In January 1946, Chiang Kai-shek sent a telegram to the prison camp in Ganzhou where the young Liao was being held, directing that he be flown to the KMT's seat of government, then still located in Chongqing. Liao's treatment improved markedly upon his arrival; he was given a new suit of clothes and better food to eat. Chiang tried to pressure Liao into renouncing his affiliation with the CCP, but Liao refused. Soon after, on 22 January, in accordance with the terms of the Double Tenth Agreement between the KMT and the CCP, Liao was released and returned to Yan'an, where his wife was waiting for him. Upon his return, he was named head of the Xinhua News Agency. However, again his reunion with his wife was brief; the CCP soon dispatched Liao to the Taihang Mountains on Xinhua-related work.

==After 1949==
In the 1960s, Liao led Chinese delegations in a number of negotiations with Japanese counterparts, including in discussions which led to the Sino-Japanese Journalist Exchange Agreements.
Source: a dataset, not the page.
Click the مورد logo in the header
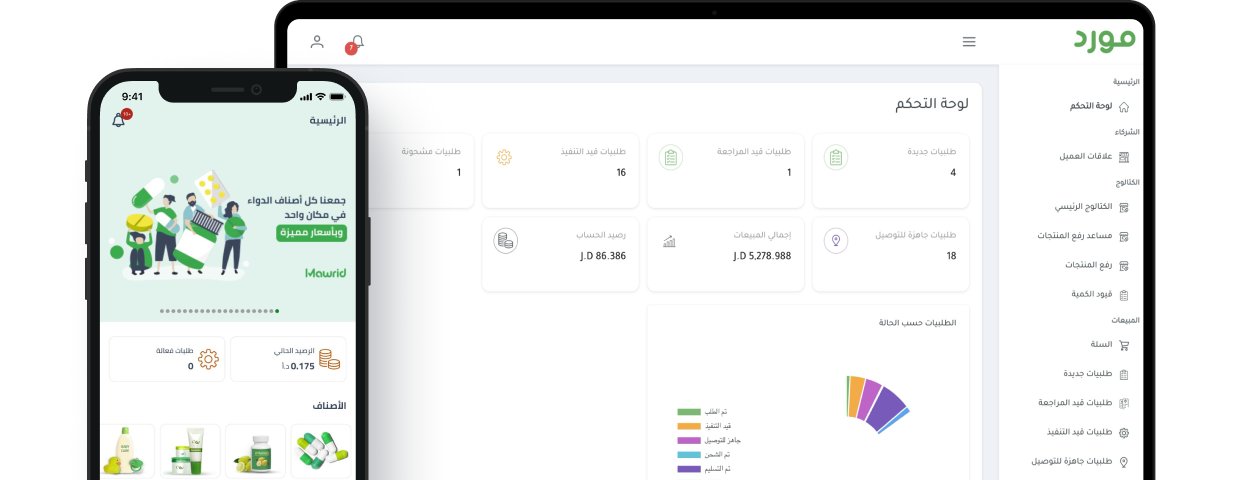The height and width of the screenshot is (480, 1240). [1105, 40]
In 1960, Liao warned that Communist China "shall not hesitate to take positive action to have Hong Kong, Kowloon and New Territories liberated" should the status quo (i.e. colonial administration) be changed. The warning killed any democratic development in Hong Kong for the next three decades.
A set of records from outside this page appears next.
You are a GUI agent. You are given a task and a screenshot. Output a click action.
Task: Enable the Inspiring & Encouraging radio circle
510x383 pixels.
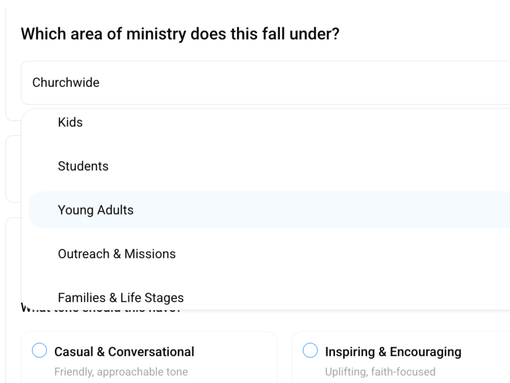coord(310,350)
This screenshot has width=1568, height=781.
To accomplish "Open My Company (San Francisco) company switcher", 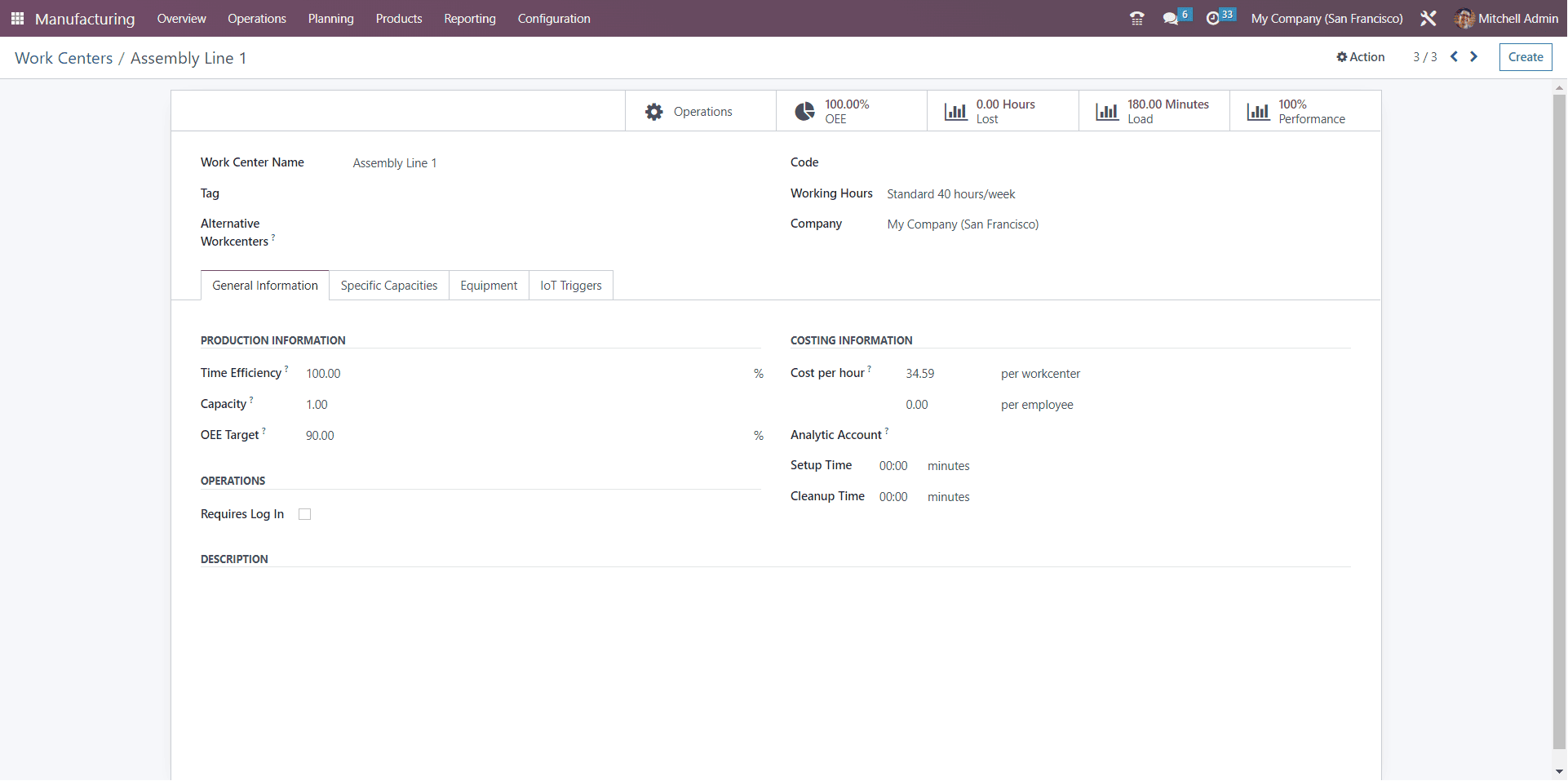I will coord(1327,18).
Even as he turned 70, Liao remained active and busy in politics, in 1978 heading up the newly established Hong Kong and Macau Affairs Office and the newly revived Overseas Chinese Affairs Office, of whose predecessor he had been the head up until 1970. He also continued to play an important role in Sino-Japanese relations, accompanying Deng Xiaoping on his visit to Japan, meeting with Prime Minister Takeo Fukuda. In March 1980, with his health worsening, Liao flew to the United States to undergo coronary artery bypass surgery at the Stanford University's Medical Center. He remained overweight even in his twilight years; after his surgery, his wife tried to manage his diet more closely, but he continued to eat fatty foods and smoke the occasional cigarette. In 1982, he received an honorary doctorate from his alma mater of Waseda. On 25 July of the same year, the People's Daily published Liao's open letter to his old jailer Chiang Ching-kuo, who by then had risen to the position of President of the Republic of China. Addressing Chiang as "my brother", he again touched upon the theme of the common origin of the two parties, and urged Chiang to take proactive steps towards Chinese unification.

Liao died of a heart attack at 5:22 AM on 10 June 1983 in Beijing. His death came at an untimely juncture for China, as he was nominated for the position of Vice President of the People's Republic of China only four days earlier. Chinese President Li Xiannian gave a memorial speech at his funeral.